*What you need to do*: Up to and including the line with "รีวิวซีรี่ย์ (67, 2267)", return every line from the start of the entries below exactly.
-- Dataset extract follows --
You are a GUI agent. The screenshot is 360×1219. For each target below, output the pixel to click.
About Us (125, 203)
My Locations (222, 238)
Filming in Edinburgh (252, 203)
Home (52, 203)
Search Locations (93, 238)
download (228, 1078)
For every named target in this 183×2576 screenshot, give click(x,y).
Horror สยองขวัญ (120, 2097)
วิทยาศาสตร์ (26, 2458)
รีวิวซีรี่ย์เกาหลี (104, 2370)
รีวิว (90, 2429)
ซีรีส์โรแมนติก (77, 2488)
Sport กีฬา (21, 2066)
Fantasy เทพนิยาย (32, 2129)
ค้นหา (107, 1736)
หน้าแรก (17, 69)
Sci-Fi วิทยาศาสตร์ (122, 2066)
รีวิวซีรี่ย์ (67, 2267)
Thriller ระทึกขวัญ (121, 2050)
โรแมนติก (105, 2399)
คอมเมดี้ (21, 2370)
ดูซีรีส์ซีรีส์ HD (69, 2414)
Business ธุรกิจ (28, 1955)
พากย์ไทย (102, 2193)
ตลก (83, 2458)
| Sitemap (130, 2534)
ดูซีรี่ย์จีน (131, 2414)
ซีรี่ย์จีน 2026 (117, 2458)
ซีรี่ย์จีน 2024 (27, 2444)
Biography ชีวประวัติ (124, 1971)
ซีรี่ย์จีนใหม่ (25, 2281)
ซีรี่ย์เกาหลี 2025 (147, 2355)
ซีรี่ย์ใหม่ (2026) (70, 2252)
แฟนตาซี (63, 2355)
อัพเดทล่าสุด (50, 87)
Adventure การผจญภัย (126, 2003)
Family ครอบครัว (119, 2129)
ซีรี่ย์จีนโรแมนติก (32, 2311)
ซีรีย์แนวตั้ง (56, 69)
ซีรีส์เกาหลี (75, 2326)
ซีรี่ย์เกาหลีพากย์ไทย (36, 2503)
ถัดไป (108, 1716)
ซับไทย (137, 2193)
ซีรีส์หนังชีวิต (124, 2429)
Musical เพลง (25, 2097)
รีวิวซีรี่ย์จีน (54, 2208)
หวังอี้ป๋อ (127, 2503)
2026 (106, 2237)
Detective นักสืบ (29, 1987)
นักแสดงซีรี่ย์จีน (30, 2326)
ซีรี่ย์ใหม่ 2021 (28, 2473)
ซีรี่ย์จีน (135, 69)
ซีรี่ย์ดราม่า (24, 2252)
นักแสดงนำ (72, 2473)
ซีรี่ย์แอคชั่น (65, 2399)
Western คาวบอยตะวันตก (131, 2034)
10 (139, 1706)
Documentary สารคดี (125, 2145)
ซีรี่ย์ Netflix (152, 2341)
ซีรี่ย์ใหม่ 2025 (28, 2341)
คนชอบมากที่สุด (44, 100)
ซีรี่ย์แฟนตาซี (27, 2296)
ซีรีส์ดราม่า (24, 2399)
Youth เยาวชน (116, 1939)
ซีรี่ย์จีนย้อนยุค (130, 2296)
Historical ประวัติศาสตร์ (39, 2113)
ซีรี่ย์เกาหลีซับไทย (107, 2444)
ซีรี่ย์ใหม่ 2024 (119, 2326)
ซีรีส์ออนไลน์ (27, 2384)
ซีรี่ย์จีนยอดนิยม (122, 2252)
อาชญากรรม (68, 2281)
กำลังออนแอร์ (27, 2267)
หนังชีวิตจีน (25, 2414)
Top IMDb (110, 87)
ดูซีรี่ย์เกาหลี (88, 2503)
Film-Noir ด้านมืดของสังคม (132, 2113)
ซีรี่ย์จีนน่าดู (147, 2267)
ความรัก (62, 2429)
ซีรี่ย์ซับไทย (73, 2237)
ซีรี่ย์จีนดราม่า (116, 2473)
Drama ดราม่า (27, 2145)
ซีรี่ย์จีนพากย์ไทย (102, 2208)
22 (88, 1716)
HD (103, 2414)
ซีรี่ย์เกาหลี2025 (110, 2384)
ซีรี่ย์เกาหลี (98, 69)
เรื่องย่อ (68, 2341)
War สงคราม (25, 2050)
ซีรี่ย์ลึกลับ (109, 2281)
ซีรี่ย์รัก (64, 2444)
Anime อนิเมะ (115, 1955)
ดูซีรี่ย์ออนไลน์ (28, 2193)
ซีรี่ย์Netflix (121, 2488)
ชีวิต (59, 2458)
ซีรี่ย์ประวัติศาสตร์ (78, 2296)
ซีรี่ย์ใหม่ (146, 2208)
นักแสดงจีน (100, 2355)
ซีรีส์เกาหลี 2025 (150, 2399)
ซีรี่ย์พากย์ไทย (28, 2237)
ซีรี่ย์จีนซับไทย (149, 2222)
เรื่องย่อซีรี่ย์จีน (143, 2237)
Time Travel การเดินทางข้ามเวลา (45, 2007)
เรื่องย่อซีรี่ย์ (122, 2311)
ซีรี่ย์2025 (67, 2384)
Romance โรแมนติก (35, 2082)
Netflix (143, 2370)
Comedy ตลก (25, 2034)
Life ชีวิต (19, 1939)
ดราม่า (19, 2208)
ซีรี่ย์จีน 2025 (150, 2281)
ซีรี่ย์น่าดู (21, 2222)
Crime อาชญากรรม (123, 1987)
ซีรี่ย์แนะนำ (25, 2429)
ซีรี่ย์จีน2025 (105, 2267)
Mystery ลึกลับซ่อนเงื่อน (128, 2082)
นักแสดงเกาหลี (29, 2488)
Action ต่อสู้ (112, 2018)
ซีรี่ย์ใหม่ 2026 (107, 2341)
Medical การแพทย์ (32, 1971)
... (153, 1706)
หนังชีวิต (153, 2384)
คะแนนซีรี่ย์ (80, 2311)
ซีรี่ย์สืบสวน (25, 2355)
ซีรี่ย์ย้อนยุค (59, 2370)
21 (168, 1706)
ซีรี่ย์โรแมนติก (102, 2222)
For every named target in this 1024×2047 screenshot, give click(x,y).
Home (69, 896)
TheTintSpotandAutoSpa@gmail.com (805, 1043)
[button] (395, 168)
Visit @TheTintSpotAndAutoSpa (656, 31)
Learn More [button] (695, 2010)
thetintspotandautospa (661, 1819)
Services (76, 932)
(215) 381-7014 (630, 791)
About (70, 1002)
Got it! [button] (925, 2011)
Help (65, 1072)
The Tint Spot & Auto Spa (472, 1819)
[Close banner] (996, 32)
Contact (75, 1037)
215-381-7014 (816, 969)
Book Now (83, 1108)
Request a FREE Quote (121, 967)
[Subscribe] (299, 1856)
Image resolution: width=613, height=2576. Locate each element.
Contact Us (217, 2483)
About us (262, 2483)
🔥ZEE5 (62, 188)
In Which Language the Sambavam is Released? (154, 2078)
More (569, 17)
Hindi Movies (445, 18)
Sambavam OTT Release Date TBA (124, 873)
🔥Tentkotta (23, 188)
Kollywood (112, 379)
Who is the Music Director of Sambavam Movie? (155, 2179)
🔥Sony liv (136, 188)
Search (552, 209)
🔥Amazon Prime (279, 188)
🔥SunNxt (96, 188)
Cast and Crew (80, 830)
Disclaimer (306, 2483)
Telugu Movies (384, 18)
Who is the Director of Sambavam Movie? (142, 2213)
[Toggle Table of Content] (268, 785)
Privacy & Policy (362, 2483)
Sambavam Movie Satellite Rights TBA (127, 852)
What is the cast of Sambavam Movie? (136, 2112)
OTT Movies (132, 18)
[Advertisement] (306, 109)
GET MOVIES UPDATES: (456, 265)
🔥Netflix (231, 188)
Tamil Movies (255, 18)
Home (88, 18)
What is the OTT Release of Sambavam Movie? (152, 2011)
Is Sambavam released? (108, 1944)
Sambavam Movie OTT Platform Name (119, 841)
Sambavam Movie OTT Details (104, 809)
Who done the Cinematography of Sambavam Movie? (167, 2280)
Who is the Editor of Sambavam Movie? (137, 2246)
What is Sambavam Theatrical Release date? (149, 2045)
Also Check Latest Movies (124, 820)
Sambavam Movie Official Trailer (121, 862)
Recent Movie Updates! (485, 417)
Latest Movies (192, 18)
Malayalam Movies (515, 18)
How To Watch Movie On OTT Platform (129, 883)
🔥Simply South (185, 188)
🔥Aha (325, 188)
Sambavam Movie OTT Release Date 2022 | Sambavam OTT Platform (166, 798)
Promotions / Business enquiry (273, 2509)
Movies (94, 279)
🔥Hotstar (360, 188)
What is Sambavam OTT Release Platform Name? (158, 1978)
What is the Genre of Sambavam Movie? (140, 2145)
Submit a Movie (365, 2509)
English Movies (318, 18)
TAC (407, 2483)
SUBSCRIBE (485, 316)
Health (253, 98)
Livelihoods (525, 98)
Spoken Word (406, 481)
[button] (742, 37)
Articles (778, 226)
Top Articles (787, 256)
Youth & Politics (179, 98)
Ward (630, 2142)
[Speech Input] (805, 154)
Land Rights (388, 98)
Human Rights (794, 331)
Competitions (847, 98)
-- Dataset extract concluded --
*Reply*:
You are a GUI agent. The screenshot is 360×1219. For each target below, output the pixel to click.
About Us (125, 203)
My Locations (222, 238)
Filming in Edinburgh (252, 203)
Home (52, 203)
Search Locations (93, 238)
download (228, 1078)
For every named target in this 183×2576 screenshot, give click(x,y).
Horror สยองขวัญ (120, 2097)
วิทยาศาสตร์ (26, 2458)
รีวิวซีรี่ย์เกาหลี (104, 2370)
รีวิว (90, 2429)
ซีรีส์โรแมนติก (77, 2488)
Sport กีฬา (21, 2066)
Fantasy เทพนิยาย (32, 2129)
ค้นหา (107, 1736)
หน้าแรก (17, 69)
Sci-Fi วิทยาศาสตร์ (122, 2066)
รีวิวซีรี่ย์ (67, 2267)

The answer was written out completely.